- [What to do]
Copy out the rows below word for word, and leave the pictures out of your copy.

- [Dataset]

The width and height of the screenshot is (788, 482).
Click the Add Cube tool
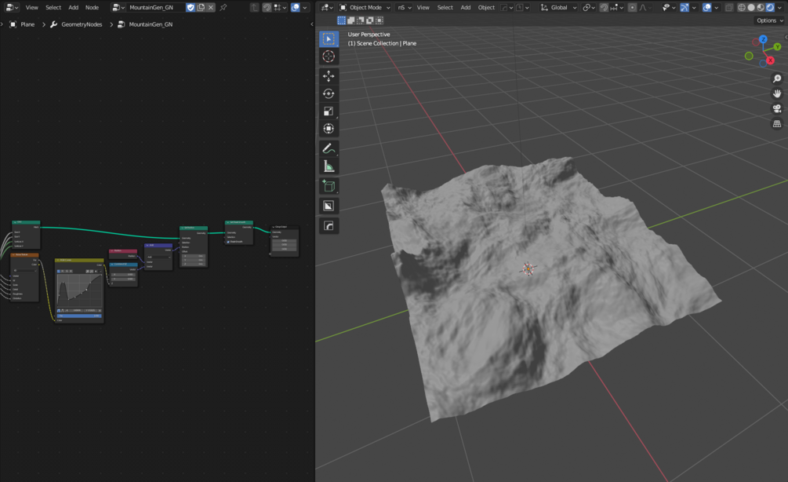pyautogui.click(x=329, y=186)
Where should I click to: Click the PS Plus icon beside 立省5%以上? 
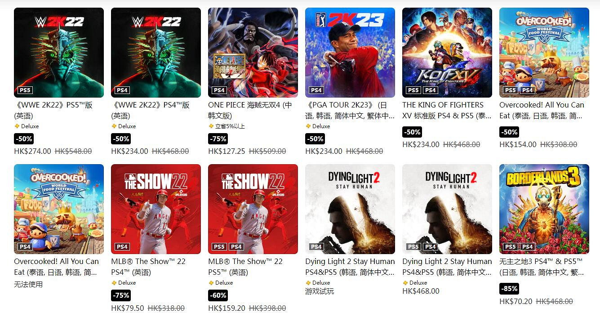click(x=211, y=126)
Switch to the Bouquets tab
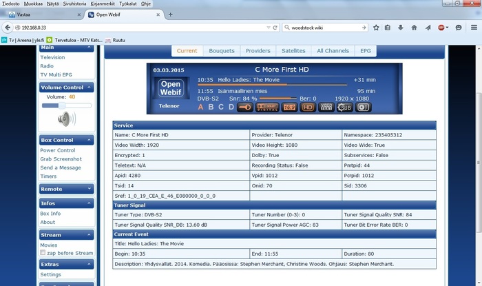 click(222, 50)
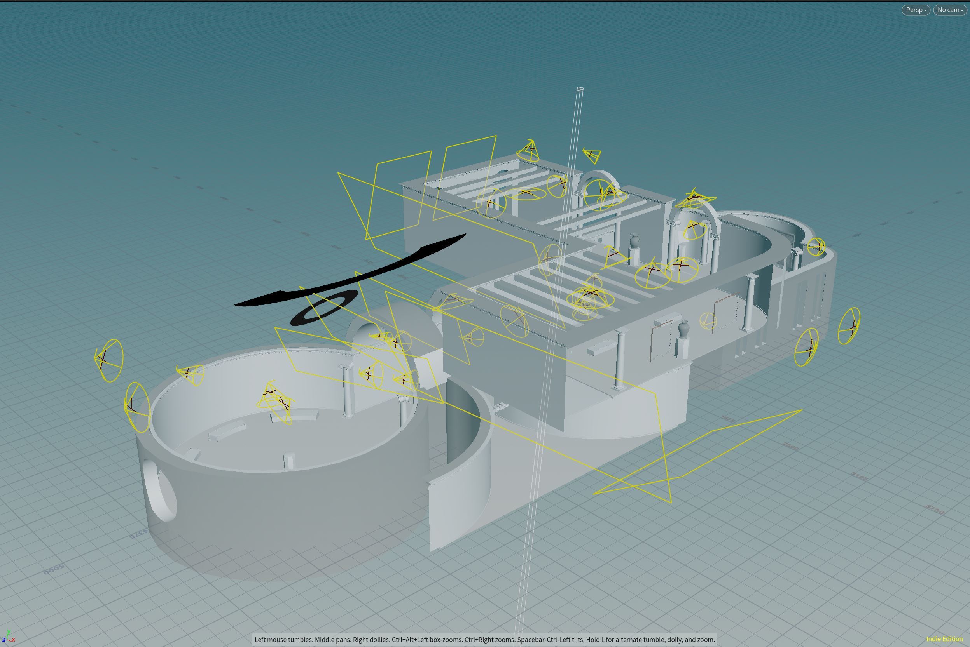970x647 pixels.
Task: Select the circular hole in the rotunda wall
Action: pos(160,491)
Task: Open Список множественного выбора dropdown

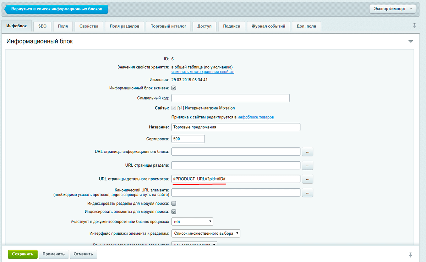Action: 206,234
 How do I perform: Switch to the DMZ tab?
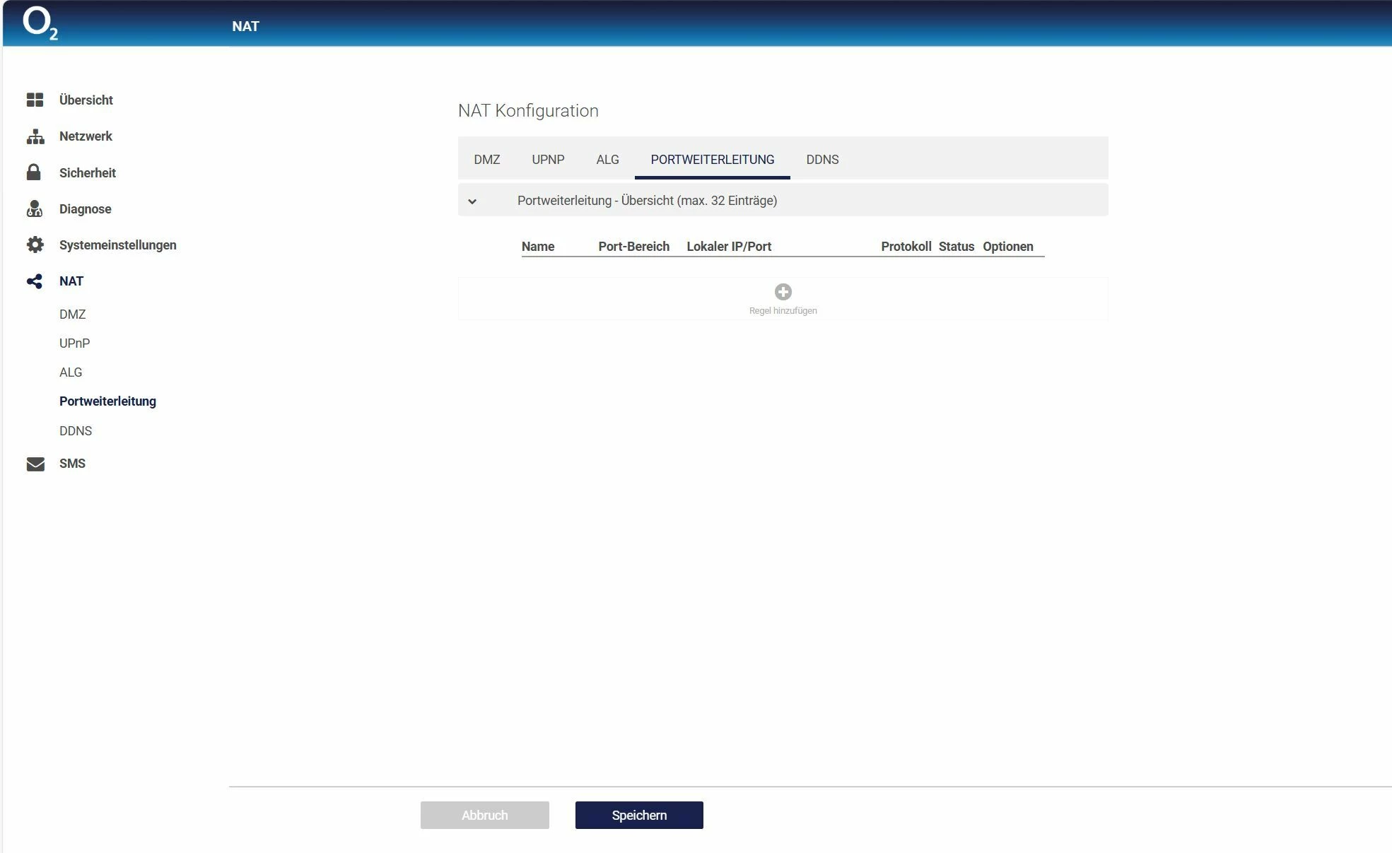point(486,160)
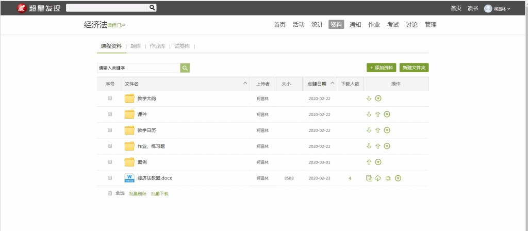
Task: Click the green keyword search icon
Action: (x=185, y=68)
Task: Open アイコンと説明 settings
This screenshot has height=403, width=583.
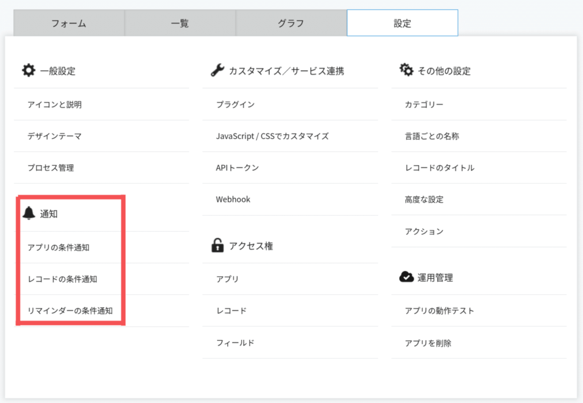Action: tap(55, 104)
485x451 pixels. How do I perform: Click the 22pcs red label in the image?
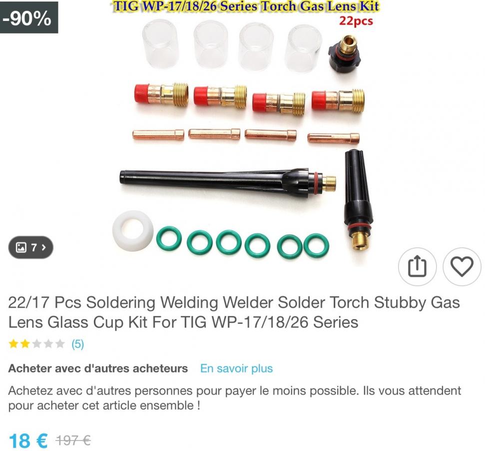coord(356,21)
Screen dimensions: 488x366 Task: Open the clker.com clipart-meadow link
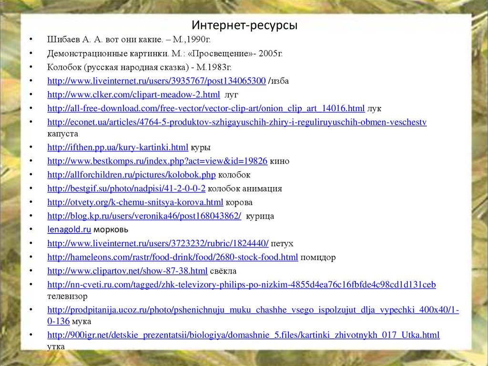(x=134, y=94)
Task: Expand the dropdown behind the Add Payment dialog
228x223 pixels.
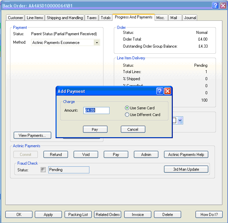Action: (180, 120)
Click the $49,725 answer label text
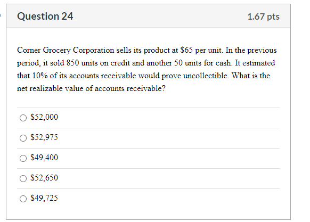The width and height of the screenshot is (310, 222). 44,198
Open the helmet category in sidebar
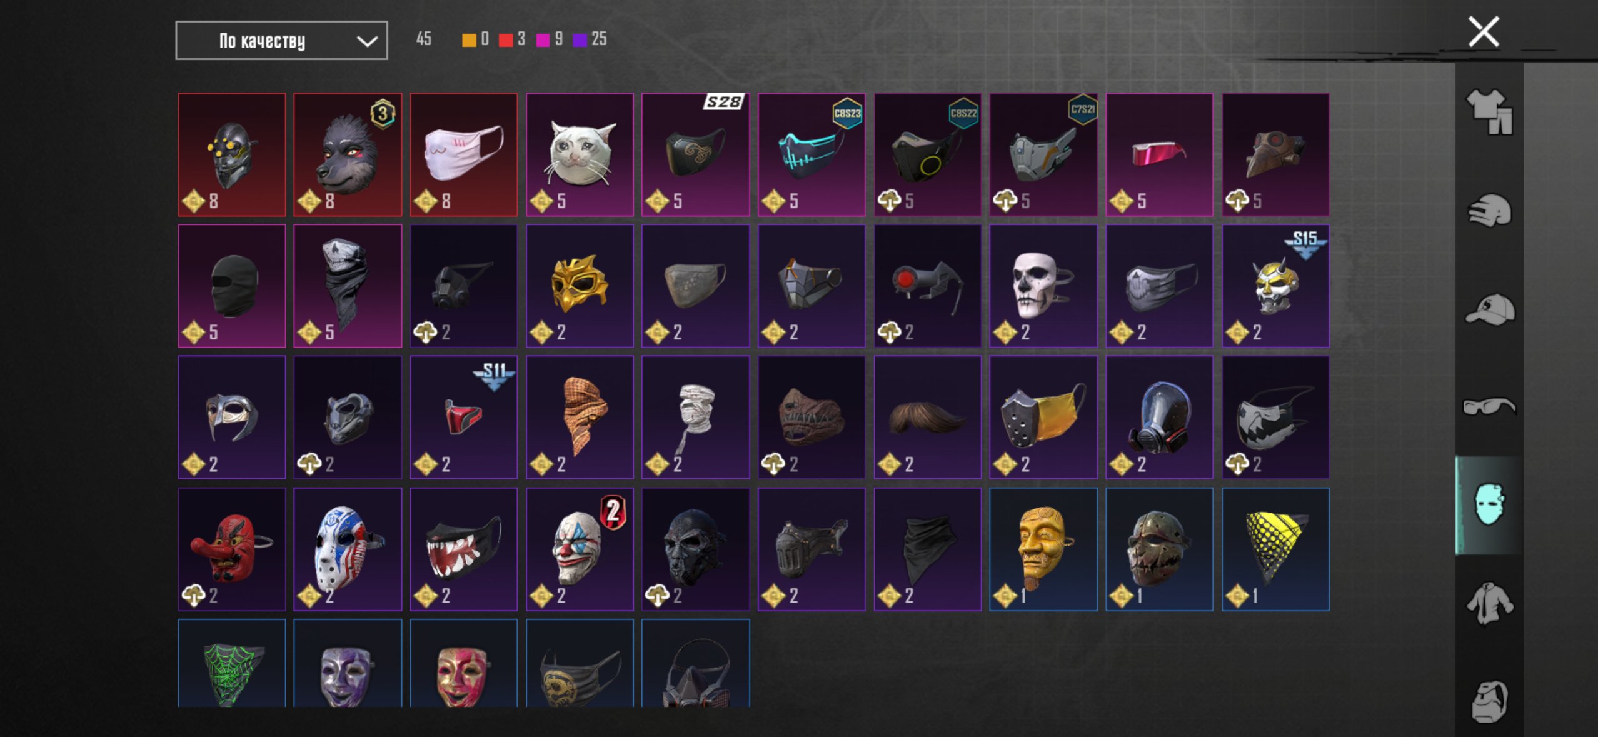Viewport: 1598px width, 737px height. click(x=1490, y=211)
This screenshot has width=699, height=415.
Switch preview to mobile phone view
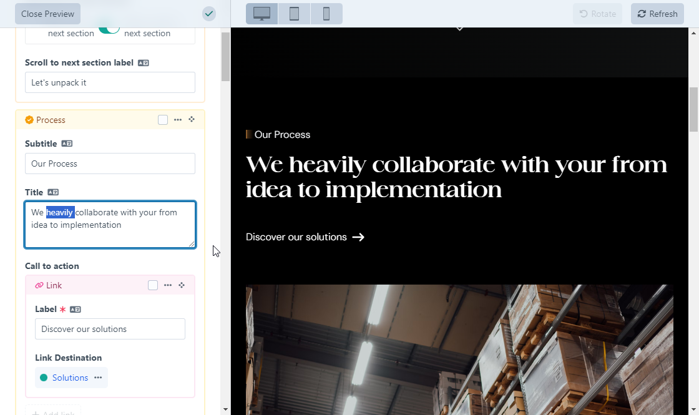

- [Solved problem]
The width and height of the screenshot is (788, 482).
Click the Add Cube tool
pyautogui.click(x=329, y=186)
Where should I click to: Click the PS Plus icon beside 立省5%以上? 
click(x=211, y=126)
Switch to the Bouquets tab
 click(222, 50)
970x647 pixels.
Task: Select the circular hole in the rotunda wall
Action: pos(160,491)
Task: Open Список множественного выбора dropdown

Action: 206,234
 How do I perform: Switch to the DMZ tab?
point(486,160)
Task: Click the green keyword search icon
Action: (x=185, y=68)
Task: Open アイコンと説明 settings
This screenshot has height=403, width=583.
Action: tap(55, 104)
485x451 pixels. How do I perform: Click the 22pcs red label in the image?
coord(356,21)
Screen dimensions: 488x366 Task: Open the clker.com clipart-meadow link
(x=134, y=94)
Task: Expand the dropdown behind the Add Payment dialog
228x223 pixels.
Action: (180, 120)
Click the $49,725 answer label text
The width and height of the screenshot is (310, 222). 44,198
Open the helmet category in sidebar
Viewport: 1598px width, 737px height. click(x=1490, y=211)
This screenshot has width=699, height=415.
Switch preview to mobile phone view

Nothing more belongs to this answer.